Cosa produrre.
Formatta tutti i record come tabella Markdown con le colonne Numero e Testo: ogni riga non vuota va in una riga della tabella con il suo numero progressivo. Le righe vuote vanno omesse.

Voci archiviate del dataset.

»»

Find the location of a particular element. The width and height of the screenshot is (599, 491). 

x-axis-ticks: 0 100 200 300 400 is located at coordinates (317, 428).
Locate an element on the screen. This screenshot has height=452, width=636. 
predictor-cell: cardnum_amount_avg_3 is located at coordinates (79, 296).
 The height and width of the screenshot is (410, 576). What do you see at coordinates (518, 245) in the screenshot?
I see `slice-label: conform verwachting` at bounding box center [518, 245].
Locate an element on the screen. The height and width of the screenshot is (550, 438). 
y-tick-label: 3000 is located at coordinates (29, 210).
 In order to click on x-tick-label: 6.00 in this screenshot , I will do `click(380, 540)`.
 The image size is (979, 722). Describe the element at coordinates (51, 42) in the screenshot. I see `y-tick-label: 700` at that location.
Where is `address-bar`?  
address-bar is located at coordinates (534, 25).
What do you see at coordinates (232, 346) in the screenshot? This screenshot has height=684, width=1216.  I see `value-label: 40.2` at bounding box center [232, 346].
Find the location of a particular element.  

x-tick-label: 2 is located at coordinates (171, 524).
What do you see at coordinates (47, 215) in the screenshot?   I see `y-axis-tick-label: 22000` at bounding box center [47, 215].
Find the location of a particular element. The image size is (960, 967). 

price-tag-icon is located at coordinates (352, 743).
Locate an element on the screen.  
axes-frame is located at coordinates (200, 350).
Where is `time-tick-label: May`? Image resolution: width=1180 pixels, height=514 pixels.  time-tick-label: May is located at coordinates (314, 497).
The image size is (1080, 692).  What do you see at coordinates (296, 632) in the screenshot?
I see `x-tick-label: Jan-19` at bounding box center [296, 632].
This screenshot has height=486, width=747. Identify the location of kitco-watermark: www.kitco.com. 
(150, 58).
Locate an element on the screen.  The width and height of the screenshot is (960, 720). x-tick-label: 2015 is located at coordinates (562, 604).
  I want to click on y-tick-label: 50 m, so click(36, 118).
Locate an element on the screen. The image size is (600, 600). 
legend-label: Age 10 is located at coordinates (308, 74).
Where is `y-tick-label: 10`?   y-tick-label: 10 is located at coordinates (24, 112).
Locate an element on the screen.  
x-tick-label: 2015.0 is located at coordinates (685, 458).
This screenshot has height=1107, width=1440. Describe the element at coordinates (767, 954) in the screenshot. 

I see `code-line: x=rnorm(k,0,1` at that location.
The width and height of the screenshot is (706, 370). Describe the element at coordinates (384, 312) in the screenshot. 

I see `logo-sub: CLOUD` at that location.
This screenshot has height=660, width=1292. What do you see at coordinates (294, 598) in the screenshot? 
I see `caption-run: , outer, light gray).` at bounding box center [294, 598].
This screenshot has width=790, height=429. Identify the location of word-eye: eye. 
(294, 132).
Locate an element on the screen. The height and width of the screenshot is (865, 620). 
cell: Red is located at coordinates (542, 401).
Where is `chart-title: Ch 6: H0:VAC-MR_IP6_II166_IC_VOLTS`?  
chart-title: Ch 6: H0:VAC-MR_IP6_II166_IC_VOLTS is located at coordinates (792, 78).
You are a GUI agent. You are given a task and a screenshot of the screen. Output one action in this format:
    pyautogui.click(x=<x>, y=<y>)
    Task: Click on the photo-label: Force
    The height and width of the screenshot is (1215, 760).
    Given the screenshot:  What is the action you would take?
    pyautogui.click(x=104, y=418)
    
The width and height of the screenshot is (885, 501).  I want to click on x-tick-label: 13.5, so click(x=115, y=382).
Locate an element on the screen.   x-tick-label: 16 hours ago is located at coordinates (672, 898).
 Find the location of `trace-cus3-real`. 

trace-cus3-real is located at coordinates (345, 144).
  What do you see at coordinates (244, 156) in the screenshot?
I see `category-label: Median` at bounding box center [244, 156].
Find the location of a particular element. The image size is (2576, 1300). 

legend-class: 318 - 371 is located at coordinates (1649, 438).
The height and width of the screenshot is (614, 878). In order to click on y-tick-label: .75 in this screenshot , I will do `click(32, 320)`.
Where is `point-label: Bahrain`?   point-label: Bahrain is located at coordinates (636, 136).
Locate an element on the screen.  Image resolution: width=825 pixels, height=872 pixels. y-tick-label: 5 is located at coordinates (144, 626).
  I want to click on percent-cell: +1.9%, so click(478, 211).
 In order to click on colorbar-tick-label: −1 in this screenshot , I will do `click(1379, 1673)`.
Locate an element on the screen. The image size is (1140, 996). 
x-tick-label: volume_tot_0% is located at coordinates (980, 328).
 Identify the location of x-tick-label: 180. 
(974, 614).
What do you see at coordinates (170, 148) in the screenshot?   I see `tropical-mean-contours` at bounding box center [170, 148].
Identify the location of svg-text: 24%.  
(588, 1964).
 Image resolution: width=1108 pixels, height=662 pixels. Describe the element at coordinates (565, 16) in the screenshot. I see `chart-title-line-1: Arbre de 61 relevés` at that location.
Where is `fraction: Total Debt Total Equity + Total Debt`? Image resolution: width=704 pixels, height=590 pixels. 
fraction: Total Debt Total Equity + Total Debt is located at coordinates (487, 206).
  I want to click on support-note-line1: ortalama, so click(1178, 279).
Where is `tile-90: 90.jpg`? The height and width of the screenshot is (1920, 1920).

««

Soluzione del compito.
| Numero | Testo |
|---|---|
| 1 | Find the location of a particular element. The width and height of the screenshot is (599, 491).  |
| 2 | x-axis-ticks: 0 100 200 300 400 is located at coordinates (317, 428). |
| 3 | Locate an element on the screen. This screenshot has height=452, width=636.  |
| 4 | predictor-cell: cardnum_amount_avg_3 is located at coordinates (79, 296). |
| 5 |  The height and width of the screenshot is (410, 576). What do you see at coordinates (518, 245) in the screenshot? |
| 6 | I see `slice-label: conform verwachting` at bounding box center [518, 245]. |
| 7 | Locate an element on the screen. The height and width of the screenshot is (550, 438).  |
| 8 | y-tick-label: 3000 is located at coordinates (29, 210). |
| 9 |  In order to click on x-tick-label: 6.00 in this screenshot , I will do `click(380, 540)`. |
| 10 |  The image size is (979, 722). Describe the element at coordinates (51, 42) in the screenshot. I see `y-tick-label: 700` at that location. |
| 11 | Where is `address-bar`?   |
| 12 | address-bar is located at coordinates (534, 25). |
| 13 | What do you see at coordinates (232, 346) in the screenshot? This screenshot has height=684, width=1216.  I see `value-label: 40.2` at bounding box center [232, 346]. |
| 14 | Find the location of a particular element.   |
| 15 | x-tick-label: 2 is located at coordinates (171, 524). |
| 16 | What do you see at coordinates (47, 215) in the screenshot?   I see `y-axis-tick-label: 22000` at bounding box center [47, 215]. |
| 17 | Find the location of a particular element. The image size is (960, 967).  |
| 18 | price-tag-icon is located at coordinates (352, 743). |
| 19 | Locate an element on the screen.   |
| 20 | axes-frame is located at coordinates (200, 350). |
| 21 | Where is `time-tick-label: May`? Image resolution: width=1180 pixels, height=514 pixels.  time-tick-label: May is located at coordinates (314, 497). |
| 22 | The image size is (1080, 692).  What do you see at coordinates (296, 632) in the screenshot? |
| 23 | I see `x-tick-label: Jan-19` at bounding box center [296, 632]. |
| 24 | This screenshot has height=486, width=747. Identify the location of kitco-watermark: www.kitco.com.  |
| 25 | (150, 58). |
| 26 | Locate an element on the screen.  The width and height of the screenshot is (960, 720). x-tick-label: 2015 is located at coordinates (562, 604). |
| 27 |   I want to click on y-tick-label: 50 m, so click(36, 118). |
| 28 | Locate an element on the screen. The image size is (600, 600).  |
| 29 | legend-label: Age 10 is located at coordinates (308, 74). |
| 30 | Where is `y-tick-label: 10`?   y-tick-label: 10 is located at coordinates (24, 112). |
| 31 | Locate an element on the screen.   |
| 32 | x-tick-label: 2015.0 is located at coordinates (685, 458). |
| 33 | This screenshot has height=1107, width=1440. Describe the element at coordinates (767, 954) in the screenshot.  |
| 34 | I see `code-line: x=rnorm(k,0,1` at that location. |
| 35 | The width and height of the screenshot is (706, 370). Describe the element at coordinates (384, 312) in the screenshot.  |
| 36 | I see `logo-sub: CLOUD` at that location. |
| 37 | This screenshot has height=660, width=1292. What do you see at coordinates (294, 598) in the screenshot?  |
| 38 | I see `caption-run: , outer, light gray).` at bounding box center [294, 598]. |
| 39 | This screenshot has width=790, height=429. Identify the location of word-eye: eye.  |
| 40 | (294, 132). |
| 41 | Locate an element on the screen. The height and width of the screenshot is (865, 620).  |
| 42 | cell: Red is located at coordinates (542, 401). |
| 43 | Where is `chart-title: Ch 6: H0:VAC-MR_IP6_II166_IC_VOLTS`?   |
| 44 | chart-title: Ch 6: H0:VAC-MR_IP6_II166_IC_VOLTS is located at coordinates (792, 78). |
| 45 | You are a GUI agent. You are given a task and a screenshot of the screen. Output one action in this format: |
| 46 |     pyautogui.click(x=<x>, y=<y>) |
| 47 |     Task: Click on the photo-label: Force |
| 48 |     The height and width of the screenshot is (1215, 760). |
| 49 |     Given the screenshot:  What is the action you would take? |
| 50 |     pyautogui.click(x=104, y=418) |
| 51 | The width and height of the screenshot is (885, 501).  I want to click on x-tick-label: 13.5, so click(x=115, y=382). |
| 52 | Locate an element on the screen.   x-tick-label: 16 hours ago is located at coordinates (672, 898). |
| 53 |  Find the location of `trace-cus3-real`.  |
| 54 | trace-cus3-real is located at coordinates (345, 144). |
| 55 |   What do you see at coordinates (244, 156) in the screenshot? |
| 56 | I see `category-label: Median` at bounding box center [244, 156]. |
| 57 | Find the location of a particular element. The image size is (2576, 1300).  |
| 58 | legend-class: 318 - 371 is located at coordinates (1649, 438). |
| 59 | The height and width of the screenshot is (614, 878). In order to click on y-tick-label: .75 in this screenshot , I will do `click(32, 320)`. |
| 60 | Where is `point-label: Bahrain`?   point-label: Bahrain is located at coordinates (636, 136). |
| 61 | Locate an element on the screen.  Image resolution: width=825 pixels, height=872 pixels. y-tick-label: 5 is located at coordinates (144, 626). |
| 62 |   I want to click on percent-cell: +1.9%, so click(478, 211). |
| 63 |  In order to click on colorbar-tick-label: −1 in this screenshot , I will do `click(1379, 1673)`. |
| 64 | Locate an element on the screen. The image size is (1140, 996).  |
| 65 | x-tick-label: volume_tot_0% is located at coordinates (980, 328). |
| 66 |  Identify the location of x-tick-label: 180.  |
| 67 | (974, 614). |
| 68 | What do you see at coordinates (170, 148) in the screenshot?   I see `tropical-mean-contours` at bounding box center [170, 148]. |
| 69 | Identify the location of svg-text: 24%.   |
| 70 | (588, 1964). |
| 71 |  Image resolution: width=1108 pixels, height=662 pixels. Describe the element at coordinates (565, 16) in the screenshot. I see `chart-title-line-1: Arbre de 61 relevés` at that location. |
| 72 | Where is `fraction: Total Debt Total Equity + Total Debt`? Image resolution: width=704 pixels, height=590 pixels.  |
| 73 | fraction: Total Debt Total Equity + Total Debt is located at coordinates (487, 206). |
| 74 |   I want to click on support-note-line1: ortalama, so click(1178, 279). |
| 75 | Where is `tile-90: 90.jpg`? The height and width of the screenshot is (1920, 1920). |